* _ЗАДАНИЯ_
**a.** Ответьте на вопросы по отрывку о шторме:
(i) Сколько времени, по словам рассказчика, требовалось, чтобы вырезать отверстие в железной переборке?
(ii) Что спасло моторные сани, когда волна снесла подветренный фальшборт?
(iii) Что пришлось пить, когда вышел из строя насос для питьевой воды?
**b.** Допишите отрывок о шторме, начав сразу после его последнего предложения.

Но как его откроешь — чудовищные валы минут за десять затопят судно.

Посовещавшись, решили, что надо проникнуть в насосный колодец через машинное отделение; главный механик (Уильяме) и плотник (Дэвис) начали вырезать отверстие в его переборке, но она железная, на это требуется не меньше 12 часов.





Капитан Скотт был просто неподражаем — можно было подумать, что мы на светской регате. Надо отдать должное ему и Тэдди Эвансу; мы все работали из последних сил, но из нас всех только они понимали всю серьёзность положения. Капитан Скотт спокойно сказал мне; „Боюсь, дела наши плохи, как вы полагаете?“. Я ответил, что пока мы все живы, хотя как раз в тот момент Отс с риском для жизни пробрался на корму сообщить, что ещё одна лошадь околела, да и остальные в плохом состоянии. Тут страшная волна начисто снесла подветренный фальшборт от фок-вантов до грот-мачты, и я снова бросился нырять за ящиками с керосином. Только цепи спасли привязанные поблизости моторные сани. Капитан Скотт бесстрастно заметил, что „не так уж они и нужны“. Это хвалёные-то моторы, основа его великого плана достижения полюса, „не так нужны“! Собаки выглядели дохлыми, лошади — полудохлыми, а я с горячей молитвой в душе и песенкой на устах всё вычерпывал и вычерпывал воду. Так прошёл этот день. Мы распевали без умолку все шуточные песенки, какие только приходили на ум, а затем каждому предоставлялся двухчасовой отдых — плоть не выдерживала такого напряжения и требовала еды и сна. Даже насос для питьевой воды и тот вышел из строя, пить приходилось лимонный сок или всё, что попадалось под руку.

Промокшие насквозь, сидели мы в ожидании своей очереди выйти на палубу. Моя ночная рубашка, мне на радость, не совсем промокла и приятно согревала тело.

Короче говоря, немного позднее в тот день шторм поутих.

Корабль набрал страшно много воды, и мы, как ни старались, не могли её выкачать, но она хоть не прибывала так быстро, уже хорошо. Появилась надежда, что нам удастся продержаться на плаву, пока не будет прочищен насосный колодец. Продлись шторм ещё один день, одному Богу известно, что бы с нами сталось, если бы мы вообще выжили. Вы не можете себе представить, каким беспомощным ощущаешь себя при таком волнении на маленьком судёнышке. Вся экспедиция уже думала только об одном — как бы не дать ему затонуть. Всевышний показал нам, сколь слаб человек в своих дерзаниях, и лучшие из нас, на чью долю впоследствии выпали такие тяжкие испытания, поняли его знак — ведь момент был поистине драматичным.

* _УЧЕБНЫЙ МАТЕРИАЛ_
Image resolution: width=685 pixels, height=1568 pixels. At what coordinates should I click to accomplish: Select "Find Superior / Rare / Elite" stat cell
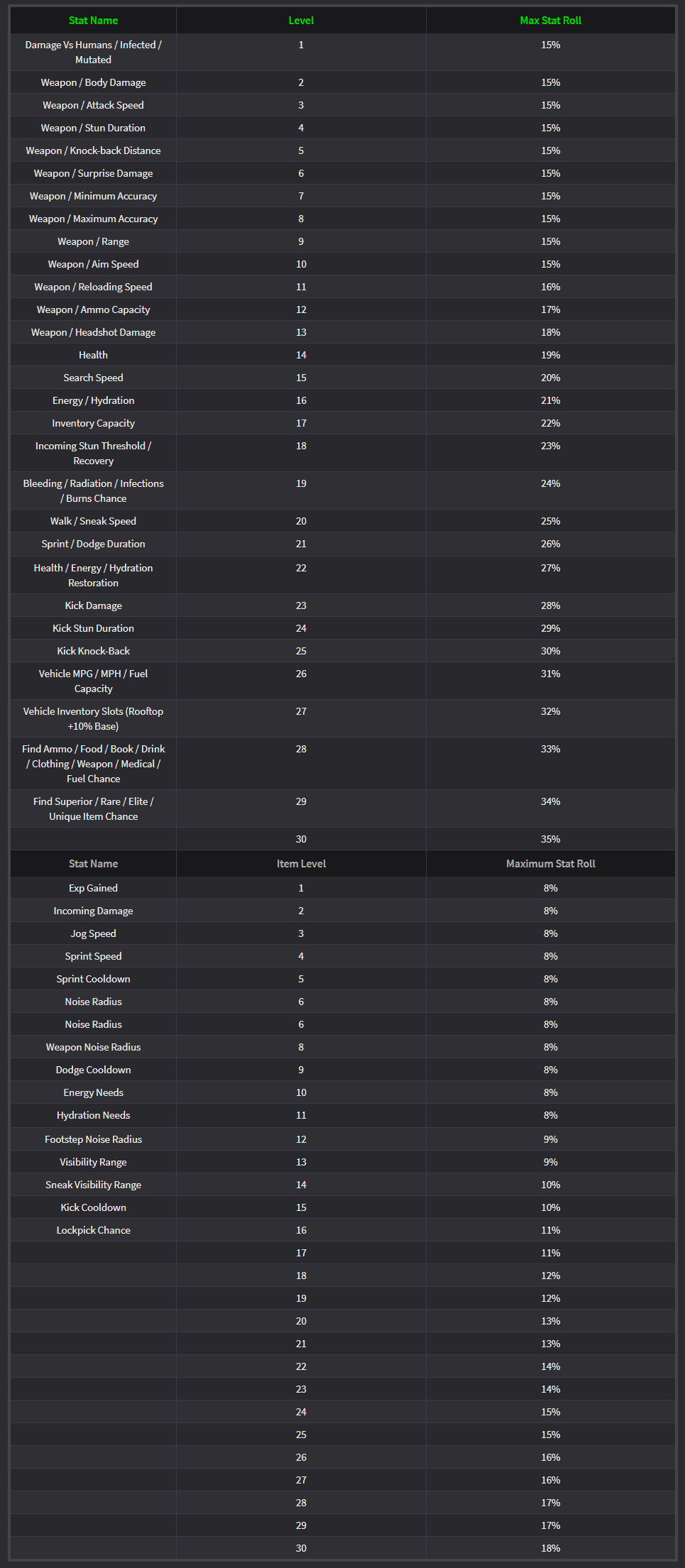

==

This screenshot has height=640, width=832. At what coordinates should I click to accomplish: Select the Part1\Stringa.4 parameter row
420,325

* _ОТВЕТЫ_
**a.**
(i) Не меньше 12 часов.
(ii) Цепи.
(iii) Лимонный сок или всё, что попадалось под руку.

**b.**
И тем не менее в 11 часов вечера Эванс и я с плотником умудрились протиснуться в узкую щель, проделанную в переборке, по углю пробраться к водонепроницаемой перегородке, просверлить в ней без особого труда — она деревянная — ещё одну дыру, спуститься с лампами Дэйви в колодец и приступить к работе. Воды было так много, что лишь нырнув удавалось достать рукой всасывающее отверстие. Часа за два мы его временно прочистили, и насосы весело заработали.

В половине пятого утра я снова спустился вниз и повторил всю процедуру. Но только к вечеру следующего дня мы отсосали почти всю воду, а шторм исчерпал свои силы. Помпы работали, а мы всё носили и носили воду вёдрами, пока она не опустилась ниже уровня топок. Теперь можно было их разжигать, что мы и сделали, после чего занялись остальными помпами.

На осушенном судне прочистить всасывающие отверстия было нетрудно. Я же с удовольствием узнал, что лишился только ста галлонов керосина — могло быть и хуже…

Вы, естественно, спросите, откуда появилась вся эта масса воды, если течь в носовой части заделали. Слава Богу, что хоть она нас не беспокоила. Вода поступала преимущественно через палубу, находившуюся под невероятной нагрузкой не только из-за палубного груза, но также из-за обрушивавшихся волн.

Стоило одной доске не выдержать, и пиши пропало, — вот в каком критическом состоянии было судно. Наша жизнь зависела от каждой доски, именно в них, в досках, а не в накопившейся воде, заключалась главная опасность, угрожавшая нашим жизням в случае продолжения шторма. Можно было, конечно, сбросить часть груза за борт — работёнка не из лёгких, — но нам было не оторваться от вёдер…

Я не сомневаюсь, что Скотт расскажет о шторме в самых скромных выражениях. И всё же, поверьте, он относится к числу лучших людей и вёл себя в соответствии с лучшими морскими традициями, хотя не мог не понимать, что перспективы у нас самые мрачные».

51

«Последняя экспедиция Р. Скотта», с. 31.